Global sustainability challenges – chronic hunger, loss of species habitat, water shortage, and the continuing rise of greenhouse gas emissions from human activities – are increasingly influenced by distant forces. Urban demand for farm products may cause habitat loss in a remote region half the world away. Smallholder farmers may suffer water shortages caused by expanding demands from population booms in distant cities.

These are examples of telecouplings — socioeconomic and environmental interactions over distances — and while they have become ubiquitous in our globalized world, tools to better understand them and combat potential detrimental outcomes have been lacking.

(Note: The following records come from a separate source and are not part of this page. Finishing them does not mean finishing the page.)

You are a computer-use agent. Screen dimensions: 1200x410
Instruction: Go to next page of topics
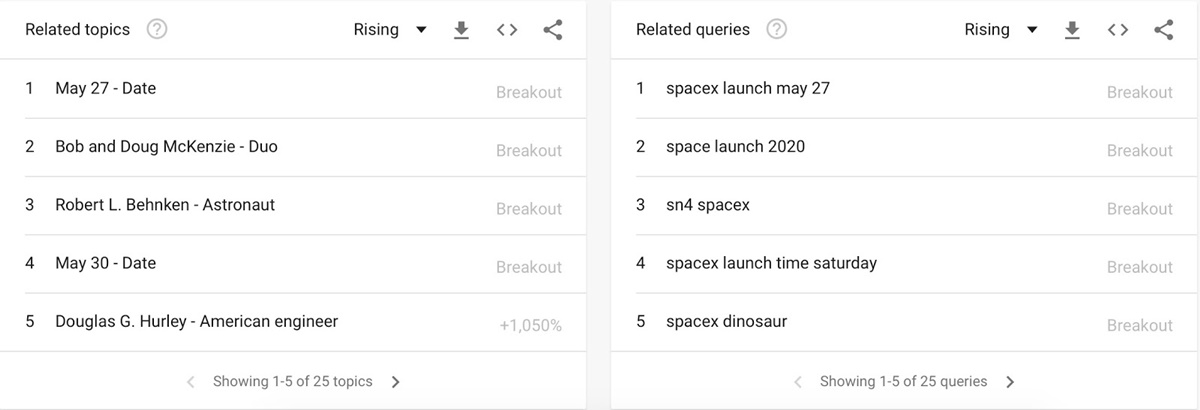click(396, 381)
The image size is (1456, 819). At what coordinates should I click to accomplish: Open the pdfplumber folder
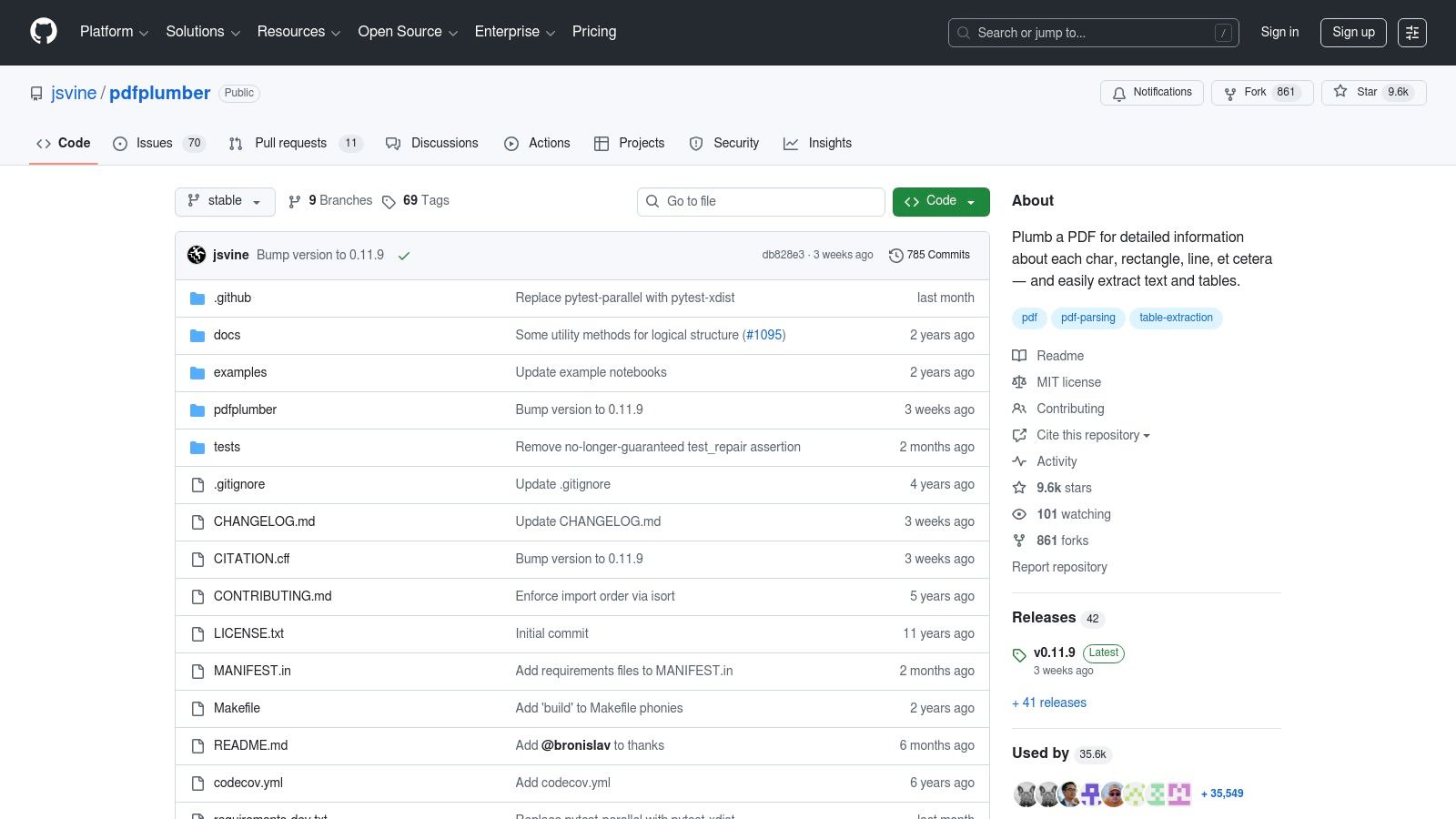click(x=245, y=410)
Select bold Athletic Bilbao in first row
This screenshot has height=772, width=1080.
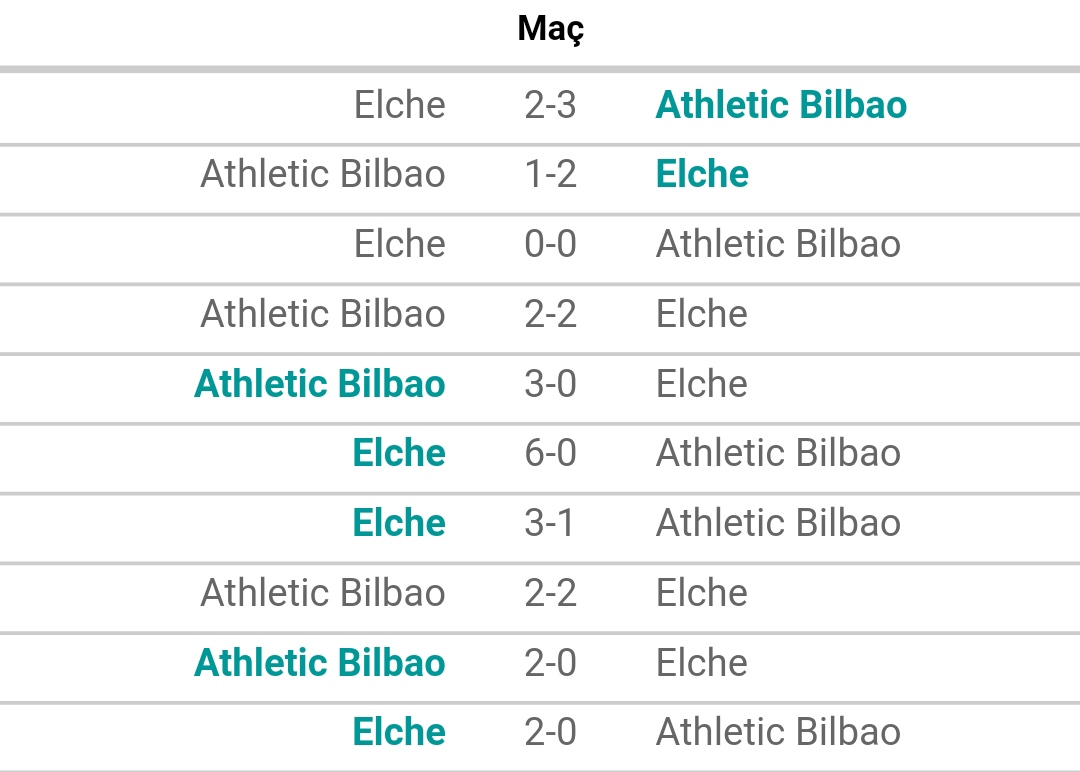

In our study “The Telecoupling GeoApp: A Web-GIS Application to Systematically Analyze Telecouplings and Sustainable Development,” recently published in Applied Geography, we introduce a suite of tools designed to make sense of these distant interactions.

Credit: Yue Dou

Sustainability and the Telecoupling GeoApp

Global sustainability, as well as the obstacles posed to it, is shaped by complex, multi-scale human-environment interactions. In recognizing the urgency of sustainability concerns a range of efforts have been fashioned to assist stakeholders, researchers, and the general public in navigating the complexity of these issues and crafting solutions. For instance, in 2015, the United Nations (UN) General Assembly established Sustainable Development Goals to provide guidance in tackling social and economic development issues. From the academic community, researchers have constructed analytical tools to investigate the components, processes, and multi-scalar dimensions of sustainability. Our goal was to create an interactive platform to allow both advanced and novice users to explore, visualize, and quantify critical system interactions and their influence on globally important issues.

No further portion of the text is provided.